This invention relates to a curable composition and, in particular, to a heat and/or radiation-curable protective hardcoat composition for application to a substrate such as a high capacity optical information storage medium.
A new form of optical information storage medium, the so-called “Blu-ray” Disc (BD) technology, has only recently made its commercial appearance. At present, a Blu-ray optical information storage disc consists of a 1.1 mm substrate layer that is sputtered on one side with a metal or metal alloy as a reflective layer, a thin information layer (for BD-ROM), a recordable layer (for BD-R) or a re-recordable layer (for BD-RE) and, finally, a 100 micron protective topcoat, or cover, layer. The cover layer consists of a relatively expensive solvent-casted polycarbonate (PC) film of approximately 100 microns thickness bonded via an adhesive to the information layer, recordable layer or re-recordable layer, as the case may be, of the substrate. Because this PC film readily scratches and acquires fingerprints, the current commercial version of the Blu-ray Disc is enclosed within a protective cartridge, a component that adds significantly to the cost of the product. The information, recordable or re-recordable layer of a Blu-ray disc is only about 100 microns below its surface therefore thus requiring increased surface integrity compared to that which is acceptable for a conventional compact disc (CD) or digital versatile disc (DVD) surface.

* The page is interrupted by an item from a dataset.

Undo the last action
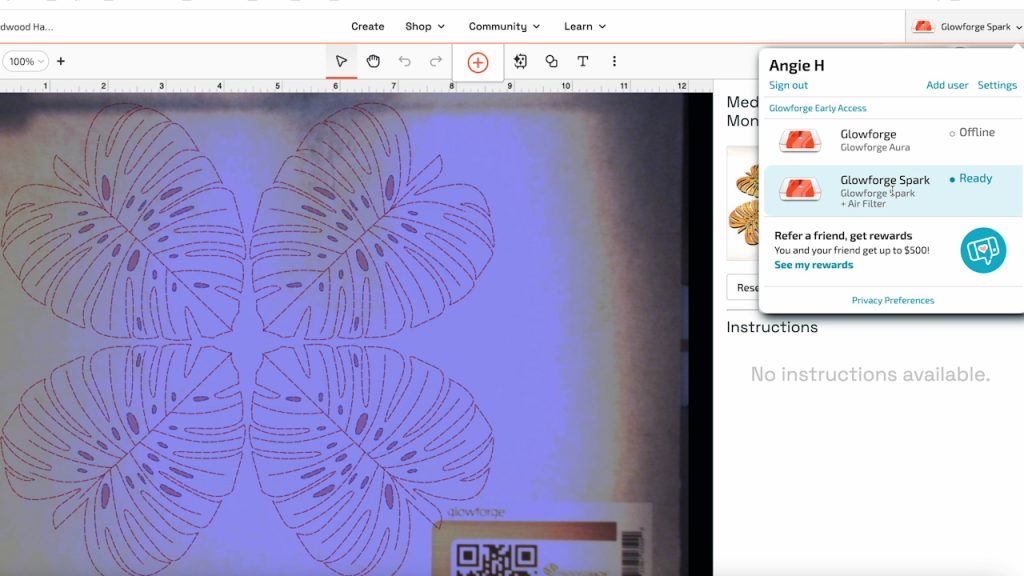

Efforts are currently being made to replace the protective cartridge of a Blu-ray Disc with a protective coating on the disc and even to replacing the PC film used as the cover layer with a lower cost but still effective substitute. PC film is not only an expensive material, it is difficult to assemble in the disc manufacturing process. One approach being considered to improve the Blu-ray Disc technology consists of a 2-layer spincoatable system where a first 94-98 micron layer is spun onto the information-containing 1.1 mm substrate followed by a second 2-6 micron layer hardcoat which provides abrasion resistance and anti-fingerprint properties.
Given the inherent complexities of a 2-layer spincoatable system, it would be highly desirable to combine the two coating operations into a single coating step employing a single coating composition that effectively combines all of the functions of the aforementioned two-coat system.
Abrasion resistance and scratch resistance can in general be achieved with highly crosslinked resins. However, most organic resins shrink upon polymerization. Shrinkage of the cover layer upon curing creates stress between it and the substrate to which it is applied. This stress in turn can create what is referred to as disc tilt. Because of the miniaturization of the information pits and the necessary precision requirement of the laser light, particularly in the case of Blu-ray media, excessive disc tilt must be avoided.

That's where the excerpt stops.